Write every line of the entries below as a JSON list of strings, one string per line, leaving out any blank lines.

• • •

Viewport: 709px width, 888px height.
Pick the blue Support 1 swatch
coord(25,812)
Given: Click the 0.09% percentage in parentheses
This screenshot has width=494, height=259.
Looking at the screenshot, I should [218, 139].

• • •

--- Correct answer ---
[
  "Viewport: 709px width, 888px height.",
  "Pick the blue Support 1 swatch",
  "coord(25,812)",
  "Given: Click the 0.09% percentage in parentheses",
  "This screenshot has width=494, height=259.",
  "Looking at the screenshot, I should [218, 139]."
]